Transcribe each entry so that it matches the original exactly.

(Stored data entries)
········

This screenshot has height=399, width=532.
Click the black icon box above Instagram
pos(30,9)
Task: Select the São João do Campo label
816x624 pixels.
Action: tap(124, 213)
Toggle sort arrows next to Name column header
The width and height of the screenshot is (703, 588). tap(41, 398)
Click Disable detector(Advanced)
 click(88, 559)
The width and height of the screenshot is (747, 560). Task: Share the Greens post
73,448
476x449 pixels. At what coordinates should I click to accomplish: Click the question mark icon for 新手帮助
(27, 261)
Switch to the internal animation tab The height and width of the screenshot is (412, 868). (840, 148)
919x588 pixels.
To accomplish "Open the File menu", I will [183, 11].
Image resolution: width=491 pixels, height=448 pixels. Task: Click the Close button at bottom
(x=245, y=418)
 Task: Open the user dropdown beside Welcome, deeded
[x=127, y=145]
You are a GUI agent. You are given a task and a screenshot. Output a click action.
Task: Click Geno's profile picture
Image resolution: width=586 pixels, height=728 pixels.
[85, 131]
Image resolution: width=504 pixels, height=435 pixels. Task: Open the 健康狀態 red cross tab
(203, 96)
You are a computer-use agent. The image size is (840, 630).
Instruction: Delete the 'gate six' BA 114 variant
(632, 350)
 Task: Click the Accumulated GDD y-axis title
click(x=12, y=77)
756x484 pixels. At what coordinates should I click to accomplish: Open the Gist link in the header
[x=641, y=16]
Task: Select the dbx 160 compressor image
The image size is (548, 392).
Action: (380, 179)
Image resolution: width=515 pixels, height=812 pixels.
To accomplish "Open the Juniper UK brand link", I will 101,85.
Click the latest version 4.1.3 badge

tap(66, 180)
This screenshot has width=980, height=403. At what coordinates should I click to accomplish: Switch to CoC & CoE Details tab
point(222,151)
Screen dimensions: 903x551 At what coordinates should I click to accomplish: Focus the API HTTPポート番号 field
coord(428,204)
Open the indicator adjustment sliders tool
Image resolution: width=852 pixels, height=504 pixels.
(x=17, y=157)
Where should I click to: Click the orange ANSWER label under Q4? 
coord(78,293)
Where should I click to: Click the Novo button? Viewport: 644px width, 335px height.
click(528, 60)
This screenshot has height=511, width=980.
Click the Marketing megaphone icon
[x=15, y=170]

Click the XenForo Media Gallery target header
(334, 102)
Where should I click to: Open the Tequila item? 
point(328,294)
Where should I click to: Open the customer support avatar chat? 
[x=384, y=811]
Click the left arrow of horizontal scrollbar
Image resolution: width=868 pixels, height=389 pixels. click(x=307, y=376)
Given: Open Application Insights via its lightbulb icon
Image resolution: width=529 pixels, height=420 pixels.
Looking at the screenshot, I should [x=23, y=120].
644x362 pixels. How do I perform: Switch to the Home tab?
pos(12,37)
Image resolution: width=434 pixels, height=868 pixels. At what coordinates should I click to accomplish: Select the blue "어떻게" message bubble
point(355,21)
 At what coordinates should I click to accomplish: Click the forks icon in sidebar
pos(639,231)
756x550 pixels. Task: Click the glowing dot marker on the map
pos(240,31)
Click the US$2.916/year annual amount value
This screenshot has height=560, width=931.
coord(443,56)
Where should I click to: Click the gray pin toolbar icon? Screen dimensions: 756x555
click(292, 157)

········

RESPONSE TO THE TASK:
This screenshot has height=399, width=532.
Click the black icon box above Instagram
pos(30,9)
Task: Select the São João do Campo label
816x624 pixels.
Action: tap(124, 213)
Toggle sort arrows next to Name column header
The width and height of the screenshot is (703, 588). tap(41, 398)
Click Disable detector(Advanced)
 click(88, 559)
The width and height of the screenshot is (747, 560). Task: Share the Greens post
73,448
476x449 pixels. At what coordinates should I click to accomplish: Click the question mark icon for 新手帮助
(27, 261)
Switch to the internal animation tab The height and width of the screenshot is (412, 868). (840, 148)
919x588 pixels.
To accomplish "Open the File menu", I will [183, 11].
Image resolution: width=491 pixels, height=448 pixels. Task: Click the Close button at bottom
(x=245, y=418)
 Task: Open the user dropdown beside Welcome, deeded
[x=127, y=145]
You are a GUI agent. You are given a task and a screenshot. Output a click action.
Task: Click Geno's profile picture
Image resolution: width=586 pixels, height=728 pixels.
[85, 131]
Image resolution: width=504 pixels, height=435 pixels. Task: Open the 健康狀態 red cross tab
(203, 96)
You are a computer-use agent. The image size is (840, 630).
Instruction: Delete the 'gate six' BA 114 variant
(632, 350)
 Task: Click the Accumulated GDD y-axis title
click(x=12, y=77)
756x484 pixels. At what coordinates should I click to accomplish: Open the Gist link in the header
[x=641, y=16]
Task: Select the dbx 160 compressor image
The image size is (548, 392).
Action: (380, 179)
Image resolution: width=515 pixels, height=812 pixels.
To accomplish "Open the Juniper UK brand link", I will 101,85.
Click the latest version 4.1.3 badge

tap(66, 180)
This screenshot has width=980, height=403. At what coordinates should I click to accomplish: Switch to CoC & CoE Details tab
point(222,151)
Screen dimensions: 903x551 At what coordinates should I click to accomplish: Focus the API HTTPポート番号 field
coord(428,204)
Open the indicator adjustment sliders tool
Image resolution: width=852 pixels, height=504 pixels.
(x=17, y=157)
Where should I click to: Click the orange ANSWER label under Q4? 
coord(78,293)
Where should I click to: Click the Novo button? Viewport: 644px width, 335px height.
click(528, 60)
This screenshot has height=511, width=980.
Click the Marketing megaphone icon
[x=15, y=170]

Click the XenForo Media Gallery target header
(334, 102)
Where should I click to: Open the Tequila item? 
point(328,294)
Where should I click to: Open the customer support avatar chat? 
[x=384, y=811]
Click the left arrow of horizontal scrollbar
Image resolution: width=868 pixels, height=389 pixels. click(x=307, y=376)
Given: Open Application Insights via its lightbulb icon
Image resolution: width=529 pixels, height=420 pixels.
Looking at the screenshot, I should [x=23, y=120].
644x362 pixels. How do I perform: Switch to the Home tab?
pos(12,37)
Image resolution: width=434 pixels, height=868 pixels. At what coordinates should I click to accomplish: Select the blue "어떻게" message bubble
point(355,21)
 At what coordinates should I click to accomplish: Click the forks icon in sidebar
pos(639,231)
756x550 pixels. Task: Click the glowing dot marker on the map
pos(240,31)
Click the US$2.916/year annual amount value
This screenshot has height=560, width=931.
coord(443,56)
Where should I click to: Click the gray pin toolbar icon? Screen dimensions: 756x555
click(292, 157)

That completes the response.